His family, classic American immigrants seeking a better life for their children, had arrived in Maryland in 2007. Khalid’s father delivered pizzas. His mother kept the home.
 
The family of six squeezed into a modern-day tenement, a tiny two-bedroom apartment selected for its location inside the best school district his parents could afford. In one bedroom, Khalid and his brother shared a mattress. In the other, his sisters lived beside stacked boxes of perfume the family peddled at a weekend flea market. Their parents slept on a mattress in the dining room.
 
Khalid excelled during his first two years at Mt. Hebron High School. He earned A’s in English, Algebra, Science and U.S. History. He joined the chess club and later became an administrator for the school web site.
 
Although his parents were thrilled with Khalid’s grades, they began to notice subtle changes. He seemed withdrawn and spent so much time alone in his bedroom on his laptop. They worried he might be downloading porn.
 
If only.
 
Eager to learn more about his Muslim heritage, the 15 year old had stumbled onto violent jihadi videos and become addicted. The anti-American rhetoric proved intoxicating to an immigrant boy struggling to find an identity in a place that embraced neither his race nor his religion.
 
Khalid began translating from Urdu to English sermons and violent jihadi videos – snuff-style images of U.S. soldiers in the throes of death, and beheadings of Americans Nick Berg and Daniel Pearl.
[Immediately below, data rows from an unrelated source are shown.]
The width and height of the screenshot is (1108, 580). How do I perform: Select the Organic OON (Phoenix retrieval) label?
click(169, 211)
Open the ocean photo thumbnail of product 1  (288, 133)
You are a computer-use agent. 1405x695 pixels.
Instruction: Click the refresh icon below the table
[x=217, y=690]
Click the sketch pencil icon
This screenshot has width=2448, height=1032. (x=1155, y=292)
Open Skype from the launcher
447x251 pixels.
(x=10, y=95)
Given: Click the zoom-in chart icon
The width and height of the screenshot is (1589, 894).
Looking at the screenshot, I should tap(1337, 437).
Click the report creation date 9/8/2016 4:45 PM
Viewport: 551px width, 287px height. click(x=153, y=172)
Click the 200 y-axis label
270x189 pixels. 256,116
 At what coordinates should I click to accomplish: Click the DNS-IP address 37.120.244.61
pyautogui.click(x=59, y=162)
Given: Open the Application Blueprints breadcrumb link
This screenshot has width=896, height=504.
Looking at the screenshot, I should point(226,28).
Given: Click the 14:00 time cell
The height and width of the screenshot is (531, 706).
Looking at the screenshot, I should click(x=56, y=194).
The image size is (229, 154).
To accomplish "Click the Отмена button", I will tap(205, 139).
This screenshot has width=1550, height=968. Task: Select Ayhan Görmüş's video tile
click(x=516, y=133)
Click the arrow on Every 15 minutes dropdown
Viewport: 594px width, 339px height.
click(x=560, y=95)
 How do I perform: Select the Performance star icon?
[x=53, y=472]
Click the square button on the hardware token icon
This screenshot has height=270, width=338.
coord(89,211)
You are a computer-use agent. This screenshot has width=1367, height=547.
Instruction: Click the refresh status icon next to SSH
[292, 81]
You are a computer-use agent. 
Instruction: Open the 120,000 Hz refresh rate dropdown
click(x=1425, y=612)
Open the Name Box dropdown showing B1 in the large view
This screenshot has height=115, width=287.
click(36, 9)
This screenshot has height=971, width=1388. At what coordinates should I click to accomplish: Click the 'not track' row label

Khalid posted the videos and began to solicit money online for al-Qaida. He never aspired to kill anyone personally. He later described himself as a “keyboard warrior.”
 
“I will be a great facilitator,” he wrote to a friend.
 
To shield his identity, Khalid studied basic terrorist tradecraft – how to use programs such as Pidgin to encrypt chats and Tor to cloak his location. He learned to use code words – for example, “HK” in place of “jihad.” The letters were chosen because J falls between H and K on the keyboard.
 
Now, in mid-July 2009 – around the time Jihad Jane warned him about the FBI—Khalid launched a new online endeavor. It was brimming with teenage bravado. He called the blog Path to Martyrdom/Resisting the War Against al-Islaam. From the blog, Khalid linked to hundreds of videos of al-Qaida sermons and violent attacks.
 
He intended Path to Martyrdom to be anonymous. His keystrokes betrayed him.
 
Pivoting between maintaining the school’s website and his new jihadist blog, he inadvertently linked the “About Me” section of Martyrdom to the wrong web page—the page for his high school track team.